R. 37. Tomatensoep I. Men laat een kilo tomaten gaarkoken, giet er het water van af en laat in dat water vijf groote aardappelen, drie groote wortels en wat selderij gaarkoken. Men snijdt drie uitjes, fruit ze in wat boter, wrijft de tomaten door een zeef en laat alles nog eens te zamen goed doorkoken en voegt er wat maizena of in boter gefruite bloem bij om te binden. Zout naar smaak.
R. 38. Tomatensoep II. Men breekt wat macaroni in kleine stukjes, laat ze in kokend water gaar worden, voegt er schijfjes of partjes tomaten aan toe, bindt de soep met boter en bloem, doet er dan wat gefruite uien, peterselie, zout en soja naar smaak bij en laat alles te zamen nog enkele minuten doorkoken.
R. 39. Uiensoep I. Ter bereiding van uiensoep snijdt men uien in dunne schrijven, fruit die met wat tarwemeel in boter of olie, giet er kokend water op en laat het een half uur lang koken. Men kan er wat citroensap bij doen. Mocht de soep niet genoeg gebonden zijn, dan roert men er wat geraspt brood of beschuitkrummels door. Zout naar smaak.
R. 40. Uiensoep II. Men snijdt uien aan stukken, zet ze met wat water en met wat boter op. Zijn de uien gaar, dan giet men er kokend water bij, vervolgens brokkelt men geel geroosterd brood in de soep en laat het te zamen koken, tot de soep goed gebonden is. Zout naar smaak.
R. 41. Vermicellisoep. Men neemt 50 à 60 gram vermicelli op 1 liter water en handelt verder als bij macaronisoep is voorgeschreven. (R. 31).
R. 42. Witte boonensoep. Men volgt R. 6, maar voegt er behalve gefruite uien ook fijn gesneden prei en gehakte peterselie, kervel en selderij bij. Heeft de soep nog niet de gewenschte dikte, dan bindt men ze met boter en bloem. Men laat ze een half uur doorkoken en roert er vóór het opdienen nog een goed kluitje boter door.
R. 43. Wortelsoep I. Men kookt acht groote aardappelen fijn en eveneens twaalf wortelen; de laatste wrijft men door een zeef en laat ze dan met de fijngekookte aardappelen nog eens doorkoken, na er een paar in boter gefruite uitjes te hebben bij gedaan. Zout naar smaak. Desgewenscht kan men er nog wat boter doorroeren.

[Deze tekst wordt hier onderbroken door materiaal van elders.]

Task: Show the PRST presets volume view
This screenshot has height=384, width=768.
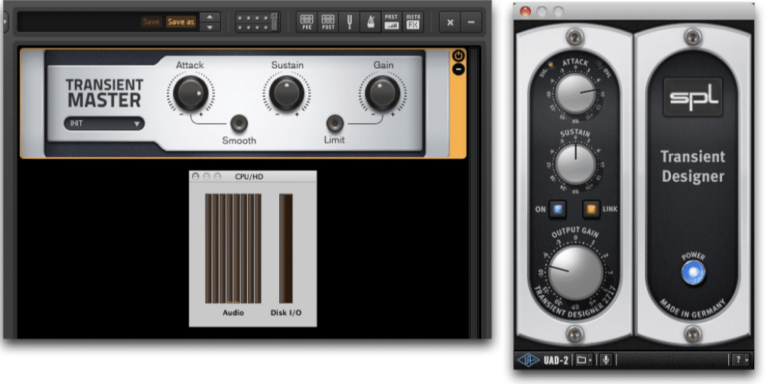Action: (391, 22)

R. 44. Wortelsoep II. Men snijdt worteltjes fijn, kookt ze in ruim water gaar, voegt er zout en soja naar smaak aan toe met wat fijngehakte peterselie, bindt ze met boter en gefruite bloem en laat ze nog tien minuten doorkoken. Men dient ze op met geroosterde dobbelsteentjes van oudbakken wittebrood.
R. 45. Zuringsoep. Men neemt ter bereiding van zuringsoep een kleine hoeveelheid zuring en een gelijke hoeveelheid van verschillende soepgroenten, bijv. kervel, boonenkruid, kropsla, prei, peterselie enz., hakt ze fijn en zet ze met wat boter op. Na eenige minuten doet men er kokend water op en roert er wat boter en bloem door. Als de soep gaar is, zet men ze af. Even voor het opdoen, als de soep genoeg is afgekoeld, klopt men een paar eieren, roert daar wat boter door, verder onder aanhoudend roeren eenige lepels soep, totdat men merkt, dat de geklopte eieren dun genoeg zijn om door de soep geroerd te worden. Zout naar smaak.